In the eyes of many in Cincinnati’s food community, Keith Pandolfi wears the cape of a hero and carries a mighty pen. The city still is glowing from the national food writer’s high praise in recent articles for Saveur and This Old House.
In the former, he called Cincinnati the "next big food city." Pandolfi visits the city this weekend, reprising his role as an expert panelist at the Cincinnati Food + Wine Classic.
Formerly a senior editor at Saveur, Pandolfi now freelances for respected media such as The Wall Street Journal, Eater and Epicurious. One of his feature stories made Da Capo's prestigious anthology of Best Food Writing 2015.
Even this esteemed writer was at a loss for words when he tried to describe the transformation in Over-the-Rhine.
“I was sitting at the bar at Salazar’s, looking out at the surrounding gorgeous buildings, eating this amazing food, thinking, ‘What the hell just happened here?’ ” Pandolfi said.
“I don’t know what to call it because I’ve never seen anything like it. I’ve never seen a neighborhood transform as quickly as Over-the-Rhine.”
Even though he’s based in Brooklyn, New York, Pandolfi is uniquely qualified to talk about Cincinnati’s food scene: He grew up here. Born in Connecticut, he was 9 years old when his family moved to Anderson Township. After graduating from Anderson High School, he got an English degree from Ohio University and then started graduate school at Xavier University to pursue his dream of becoming an English professor.
“But then I realized it wasn’t going to happen, so I just started writing for a living,” he said.
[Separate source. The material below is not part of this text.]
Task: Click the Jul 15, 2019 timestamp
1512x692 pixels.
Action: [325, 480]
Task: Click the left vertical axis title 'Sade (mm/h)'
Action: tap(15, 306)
Pandolfi wrote for the now-defunct Cincinnati publication Everybody’s News before taking a post in New Orleans as a reporter for New Orleans City Business. In 2003, he moved to New York, where he has remained since.
But whenever he’s in town, Pandolfi’s nostalgia nudges him to drop in on the comfort food joints of his youth. He still frequents eateries such as Skyline and The Echo in Hyde Park. Tucker’s in Over-the-Rhine was one of his favorite places until a kitchen fire in late July forced the long-standing restaurant to close its doors.
He fondly remembers tea excursions he and his mother took to the Hilton Cincinnati Netherland Plaza in what he calls his “Little Lord Fauntleroy youth.” Then there’s Ambar. “Growing up, I thought it was the best Indian place,” he said.
Pandolfi visits Cincinnati about once a year. “I even go to the Anderson Township Pub and have a burger because that’s where I used to go when I was a kid,” he said.
'Cincinnati Has Always Been A Dining Town'
Even as the chefs and champions of this city’s dining scene strive to put Cincinnati on the culinary map, Pandolfi said, “Cincinnati has always been a dining town. It didn’t become one.”
He recalls how growing up in the ‘80s, restaurants such as the Maisonette, the Celestial and the Precinct elevated Cincinnati to a different league. His palate led him to disappointment when he first moved to New Orleans.
“I remember complaining to the people there the food in Cincinnati was so much better,” he said.
Ironically, the city’s pedigree might have shorted itself of media attention. Pandolfi observes that media buzz tends to swirl around underdog cities that suddenly establish themselves as a culinary force, not cities which already come from good culinary stock.
Crisis And Comeback
When the five Mobil-starred Maisonette closed in 2005, and Pigall’s followed suit a few years later, Pandolfi was alarmed. He thought it would throw Cincinnati into a major identity crisis. He also figured the city’s German heritage would lead its culinary comeback.
He didn’t see the Over-the-Rhine phenomenon coming. “All of a sudden, Over-the-Rhine came in, and bam, here we are,” he said.
“You have this collection of insanely talented chefs in this concentrated area,” Pandolfi noted. In his view, transplant chefs such as Chicago’s Dan Wright and New York’s Jose Salazar have stepped up the city’s culinary swagger. Just as importantly, Cincinnati is able to hang on to its native talent. “Jackson Rouse, he’s so talented, and they’ve been able to retain him,” he said.
With the renewed interest in regional cuisine across the nation, Pandolfi hopes Cincinnati will continue to embrace and elevate the cuisines of its culinary heritage: German, African-American and Appalachian.
“As cosmopolitan as Cincinnati is, it has a little bit of the mountain south in it,” he said, referring to the many Appalachian descendants in the area.
Pandolfi is excited about the future of Cincinnati dining, citing the trifecta of gorgeous architecture, amazing food and a thriving downtown area.
“It’s one of the most beautiful cities in the country,” he said. “It’s a hard city to leave, and anybody who does, always thinks about coming back.”